■ **WHAT THE TASK REQUIRES**: The records that follow should be copied in full, exactly as they read.

---------- DATA FOR THE TASK

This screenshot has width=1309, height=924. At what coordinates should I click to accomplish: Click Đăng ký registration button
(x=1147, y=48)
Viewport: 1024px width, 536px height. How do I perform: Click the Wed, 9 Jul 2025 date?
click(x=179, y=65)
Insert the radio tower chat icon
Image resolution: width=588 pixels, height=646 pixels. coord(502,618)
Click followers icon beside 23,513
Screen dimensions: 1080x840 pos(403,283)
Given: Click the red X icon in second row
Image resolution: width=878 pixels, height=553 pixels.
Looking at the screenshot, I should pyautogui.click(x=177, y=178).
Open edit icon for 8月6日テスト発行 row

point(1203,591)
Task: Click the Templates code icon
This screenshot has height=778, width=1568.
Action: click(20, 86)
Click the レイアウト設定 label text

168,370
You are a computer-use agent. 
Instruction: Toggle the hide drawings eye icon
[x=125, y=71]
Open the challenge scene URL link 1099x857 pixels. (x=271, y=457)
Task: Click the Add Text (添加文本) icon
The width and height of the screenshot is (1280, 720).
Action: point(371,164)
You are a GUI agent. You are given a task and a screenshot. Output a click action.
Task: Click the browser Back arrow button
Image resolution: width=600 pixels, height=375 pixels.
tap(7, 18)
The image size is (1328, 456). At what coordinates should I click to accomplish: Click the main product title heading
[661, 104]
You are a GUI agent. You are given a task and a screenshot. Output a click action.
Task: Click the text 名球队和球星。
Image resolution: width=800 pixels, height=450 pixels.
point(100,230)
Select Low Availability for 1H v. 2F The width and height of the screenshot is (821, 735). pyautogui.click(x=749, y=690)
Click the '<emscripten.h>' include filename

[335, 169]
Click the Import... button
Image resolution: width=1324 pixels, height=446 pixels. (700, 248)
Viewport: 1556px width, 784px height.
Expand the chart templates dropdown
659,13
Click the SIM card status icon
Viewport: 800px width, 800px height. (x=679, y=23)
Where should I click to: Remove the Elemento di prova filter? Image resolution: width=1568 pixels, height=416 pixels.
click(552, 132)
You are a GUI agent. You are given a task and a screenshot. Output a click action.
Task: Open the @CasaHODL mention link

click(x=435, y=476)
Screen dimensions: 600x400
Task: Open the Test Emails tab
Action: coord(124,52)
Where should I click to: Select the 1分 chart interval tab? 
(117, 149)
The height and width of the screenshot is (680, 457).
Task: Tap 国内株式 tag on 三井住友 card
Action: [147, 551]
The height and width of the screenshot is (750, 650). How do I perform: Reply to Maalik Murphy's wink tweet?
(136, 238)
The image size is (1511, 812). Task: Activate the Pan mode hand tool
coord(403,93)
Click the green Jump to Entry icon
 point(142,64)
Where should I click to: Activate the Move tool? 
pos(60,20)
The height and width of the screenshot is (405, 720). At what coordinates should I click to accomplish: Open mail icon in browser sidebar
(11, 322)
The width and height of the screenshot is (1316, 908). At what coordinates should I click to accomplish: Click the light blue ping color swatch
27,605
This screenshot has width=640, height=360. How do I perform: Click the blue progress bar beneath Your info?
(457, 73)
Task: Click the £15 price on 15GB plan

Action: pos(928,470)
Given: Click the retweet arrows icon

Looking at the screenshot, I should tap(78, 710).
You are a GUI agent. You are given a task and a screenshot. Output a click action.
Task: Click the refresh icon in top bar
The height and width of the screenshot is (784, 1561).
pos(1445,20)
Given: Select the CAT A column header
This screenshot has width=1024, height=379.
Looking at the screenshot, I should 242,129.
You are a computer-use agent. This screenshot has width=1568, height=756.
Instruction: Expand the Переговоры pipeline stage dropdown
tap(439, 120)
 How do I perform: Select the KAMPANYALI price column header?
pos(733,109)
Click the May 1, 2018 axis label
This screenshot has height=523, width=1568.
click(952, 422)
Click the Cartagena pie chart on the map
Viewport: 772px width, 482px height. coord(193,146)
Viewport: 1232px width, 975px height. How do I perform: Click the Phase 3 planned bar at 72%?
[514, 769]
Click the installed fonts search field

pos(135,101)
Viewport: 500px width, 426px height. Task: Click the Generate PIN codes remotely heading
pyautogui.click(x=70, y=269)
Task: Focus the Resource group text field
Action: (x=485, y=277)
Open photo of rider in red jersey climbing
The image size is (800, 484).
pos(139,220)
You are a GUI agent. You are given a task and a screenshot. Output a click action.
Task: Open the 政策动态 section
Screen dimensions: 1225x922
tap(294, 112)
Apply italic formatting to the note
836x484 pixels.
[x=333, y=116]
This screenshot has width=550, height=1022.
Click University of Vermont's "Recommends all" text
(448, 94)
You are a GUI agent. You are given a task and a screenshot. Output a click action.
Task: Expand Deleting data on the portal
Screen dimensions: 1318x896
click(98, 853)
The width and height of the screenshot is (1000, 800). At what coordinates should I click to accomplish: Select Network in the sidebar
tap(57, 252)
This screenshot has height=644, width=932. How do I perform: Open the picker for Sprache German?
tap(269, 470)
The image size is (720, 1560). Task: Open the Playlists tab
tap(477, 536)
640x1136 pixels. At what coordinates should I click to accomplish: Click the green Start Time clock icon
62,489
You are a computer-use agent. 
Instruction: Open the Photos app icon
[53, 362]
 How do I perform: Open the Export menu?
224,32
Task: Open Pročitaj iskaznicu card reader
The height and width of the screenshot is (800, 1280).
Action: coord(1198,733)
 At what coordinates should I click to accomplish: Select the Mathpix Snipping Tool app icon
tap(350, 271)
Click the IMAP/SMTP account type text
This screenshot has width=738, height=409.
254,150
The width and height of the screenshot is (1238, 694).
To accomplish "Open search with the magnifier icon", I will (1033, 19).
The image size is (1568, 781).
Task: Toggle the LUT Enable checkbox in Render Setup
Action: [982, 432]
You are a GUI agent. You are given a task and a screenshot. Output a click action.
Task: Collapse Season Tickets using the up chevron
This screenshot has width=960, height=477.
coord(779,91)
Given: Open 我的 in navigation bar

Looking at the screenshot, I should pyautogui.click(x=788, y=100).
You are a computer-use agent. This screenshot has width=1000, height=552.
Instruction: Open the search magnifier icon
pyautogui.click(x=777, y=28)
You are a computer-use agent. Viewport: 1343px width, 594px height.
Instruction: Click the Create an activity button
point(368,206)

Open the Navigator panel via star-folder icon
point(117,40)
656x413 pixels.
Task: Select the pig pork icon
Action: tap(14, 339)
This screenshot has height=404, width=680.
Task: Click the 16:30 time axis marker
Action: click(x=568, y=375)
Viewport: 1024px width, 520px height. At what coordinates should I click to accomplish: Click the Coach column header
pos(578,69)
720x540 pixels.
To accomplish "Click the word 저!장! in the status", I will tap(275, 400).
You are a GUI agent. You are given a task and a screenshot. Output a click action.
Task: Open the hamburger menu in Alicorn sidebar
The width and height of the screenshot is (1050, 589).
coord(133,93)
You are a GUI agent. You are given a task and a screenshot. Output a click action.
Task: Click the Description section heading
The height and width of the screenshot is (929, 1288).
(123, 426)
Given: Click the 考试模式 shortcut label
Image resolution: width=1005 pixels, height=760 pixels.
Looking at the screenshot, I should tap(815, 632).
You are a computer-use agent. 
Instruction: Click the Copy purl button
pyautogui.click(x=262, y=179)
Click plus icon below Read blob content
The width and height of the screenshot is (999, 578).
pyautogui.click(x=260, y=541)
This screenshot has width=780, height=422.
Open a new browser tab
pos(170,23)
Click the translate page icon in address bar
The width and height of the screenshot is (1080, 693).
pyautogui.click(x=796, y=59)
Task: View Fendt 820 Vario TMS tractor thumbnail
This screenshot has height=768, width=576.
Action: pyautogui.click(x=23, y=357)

--------------------

■ **RESPONSE TO THIS TASK**:
This screenshot has width=1309, height=924. At what coordinates should I click to accomplish: Click Đăng ký registration button
(x=1147, y=48)
Viewport: 1024px width, 536px height. How do I perform: Click the Wed, 9 Jul 2025 date?
click(x=179, y=65)
Insert the radio tower chat icon
Image resolution: width=588 pixels, height=646 pixels. coord(502,618)
Click followers icon beside 23,513
Screen dimensions: 1080x840 pos(403,283)
Given: Click the red X icon in second row
Image resolution: width=878 pixels, height=553 pixels.
Looking at the screenshot, I should pyautogui.click(x=177, y=178).
Open edit icon for 8月6日テスト発行 row

point(1203,591)
Task: Click the Templates code icon
This screenshot has height=778, width=1568.
Action: click(20, 86)
Click the レイアウト設定 label text

168,370
You are a computer-use agent. 
Instruction: Toggle the hide drawings eye icon
[x=125, y=71]
Open the challenge scene URL link 1099x857 pixels. (x=271, y=457)
Task: Click the Add Text (添加文本) icon
The width and height of the screenshot is (1280, 720).
Action: point(371,164)
You are a GUI agent. You are given a task and a screenshot. Output a click action.
Task: Click the browser Back arrow button
Image resolution: width=600 pixels, height=375 pixels.
tap(7, 18)
The image size is (1328, 456). At what coordinates should I click to accomplish: Click the main product title heading
[661, 104]
You are a GUI agent. You are given a task and a screenshot. Output a click action.
Task: Click the text 名球队和球星。
Image resolution: width=800 pixels, height=450 pixels.
point(100,230)
Select Low Availability for 1H v. 2F The width and height of the screenshot is (821, 735). pyautogui.click(x=749, y=690)
Click the '<emscripten.h>' include filename

[335, 169]
Click the Import... button
Image resolution: width=1324 pixels, height=446 pixels. (700, 248)
Viewport: 1556px width, 784px height.
Expand the chart templates dropdown
659,13
Click the SIM card status icon
Viewport: 800px width, 800px height. (x=679, y=23)
Where should I click to: Remove the Elemento di prova filter? Image resolution: width=1568 pixels, height=416 pixels.
click(552, 132)
You are a GUI agent. You are given a task and a screenshot. Output a click action.
Task: Open the @CasaHODL mention link

click(x=435, y=476)
Screen dimensions: 600x400
Task: Open the Test Emails tab
Action: coord(124,52)
Where should I click to: Select the 1分 chart interval tab? 
(117, 149)
The height and width of the screenshot is (680, 457).
Task: Tap 国内株式 tag on 三井住友 card
Action: [147, 551]
The height and width of the screenshot is (750, 650). How do I perform: Reply to Maalik Murphy's wink tweet?
(136, 238)
The image size is (1511, 812). Task: Activate the Pan mode hand tool
coord(403,93)
Click the green Jump to Entry icon
 point(142,64)
Where should I click to: Activate the Move tool? 
pos(60,20)
The height and width of the screenshot is (405, 720). At what coordinates should I click to accomplish: Open mail icon in browser sidebar
(11, 322)
The width and height of the screenshot is (1316, 908). At what coordinates should I click to accomplish: Click the light blue ping color swatch
27,605
This screenshot has width=640, height=360. How do I perform: Click the blue progress bar beneath Your info?
(457, 73)
Task: Click the £15 price on 15GB plan

Action: pos(928,470)
Given: Click the retweet arrows icon

Looking at the screenshot, I should tap(78, 710).
You are a GUI agent. You are given a task and a screenshot. Output a click action.
Task: Click the refresh icon in top bar
The height and width of the screenshot is (784, 1561).
pos(1445,20)
Given: Select the CAT A column header
This screenshot has width=1024, height=379.
Looking at the screenshot, I should 242,129.
You are a computer-use agent. This screenshot has width=1568, height=756.
Instruction: Expand the Переговоры pipeline stage dropdown
tap(439, 120)
 How do I perform: Select the KAMPANYALI price column header?
pos(733,109)
Click the May 1, 2018 axis label
This screenshot has height=523, width=1568.
click(952, 422)
Click the Cartagena pie chart on the map
Viewport: 772px width, 482px height. coord(193,146)
Viewport: 1232px width, 975px height. How do I perform: Click the Phase 3 planned bar at 72%?
[514, 769]
Click the installed fonts search field

pos(135,101)
Viewport: 500px width, 426px height. Task: Click the Generate PIN codes remotely heading
pyautogui.click(x=70, y=269)
Task: Focus the Resource group text field
Action: (x=485, y=277)
Open photo of rider in red jersey climbing
The image size is (800, 484).
pos(139,220)
You are a GUI agent. You are given a task and a screenshot. Output a click action.
Task: Open the 政策动态 section
Screen dimensions: 1225x922
tap(294, 112)
Apply italic formatting to the note
836x484 pixels.
[x=333, y=116]
This screenshot has width=550, height=1022.
Click University of Vermont's "Recommends all" text
(448, 94)
You are a GUI agent. You are given a task and a screenshot. Output a click action.
Task: Expand Deleting data on the portal
Screen dimensions: 1318x896
click(98, 853)
The width and height of the screenshot is (1000, 800). At what coordinates should I click to accomplish: Select Network in the sidebar
tap(57, 252)
This screenshot has height=644, width=932. How do I perform: Open the picker for Sprache German?
tap(269, 470)
The image size is (720, 1560). Task: Open the Playlists tab
tap(477, 536)
640x1136 pixels. At what coordinates should I click to accomplish: Click the green Start Time clock icon
62,489
You are a computer-use agent. 
Instruction: Open the Photos app icon
[53, 362]
 How do I perform: Open the Export menu?
224,32
Task: Open Pročitaj iskaznicu card reader
The height and width of the screenshot is (800, 1280).
Action: coord(1198,733)
 At what coordinates should I click to accomplish: Select the Mathpix Snipping Tool app icon
tap(350, 271)
Click the IMAP/SMTP account type text
This screenshot has width=738, height=409.
254,150
The width and height of the screenshot is (1238, 694).
To accomplish "Open search with the magnifier icon", I will (1033, 19).
The image size is (1568, 781).
Task: Toggle the LUT Enable checkbox in Render Setup
Action: [982, 432]
You are a GUI agent. You are given a task and a screenshot. Output a click action.
Task: Collapse Season Tickets using the up chevron
This screenshot has width=960, height=477.
coord(779,91)
Given: Open 我的 in navigation bar

Looking at the screenshot, I should pyautogui.click(x=788, y=100).
You are a computer-use agent. This screenshot has width=1000, height=552.
Instruction: Open the search magnifier icon
pyautogui.click(x=777, y=28)
You are a computer-use agent. Viewport: 1343px width, 594px height.
Instruction: Click the Create an activity button
point(368,206)

Open the Navigator panel via star-folder icon
point(117,40)
656x413 pixels.
Task: Select the pig pork icon
Action: tap(14, 339)
This screenshot has height=404, width=680.
Task: Click the 16:30 time axis marker
Action: click(x=568, y=375)
Viewport: 1024px width, 520px height. At what coordinates should I click to accomplish: Click the Coach column header
pos(578,69)
720x540 pixels.
To accomplish "Click the word 저!장! in the status", I will tap(275, 400).
You are a GUI agent. You are given a task and a screenshot. Output a click action.
Task: Open the hamburger menu in Alicorn sidebar
The width and height of the screenshot is (1050, 589).
coord(133,93)
You are a GUI agent. You are given a task and a screenshot. Output a click action.
Task: Click the Description section heading
The height and width of the screenshot is (929, 1288).
(123, 426)
Given: Click the 考试模式 shortcut label
Image resolution: width=1005 pixels, height=760 pixels.
Looking at the screenshot, I should tap(815, 632).
You are a computer-use agent. 
Instruction: Click the Copy purl button
pyautogui.click(x=262, y=179)
Click plus icon below Read blob content
The width and height of the screenshot is (999, 578).
pyautogui.click(x=260, y=541)
This screenshot has width=780, height=422.
Open a new browser tab
pos(170,23)
Click the translate page icon in address bar
The width and height of the screenshot is (1080, 693).
pyautogui.click(x=796, y=59)
Task: View Fendt 820 Vario TMS tractor thumbnail
This screenshot has height=768, width=576.
Action: pyautogui.click(x=23, y=357)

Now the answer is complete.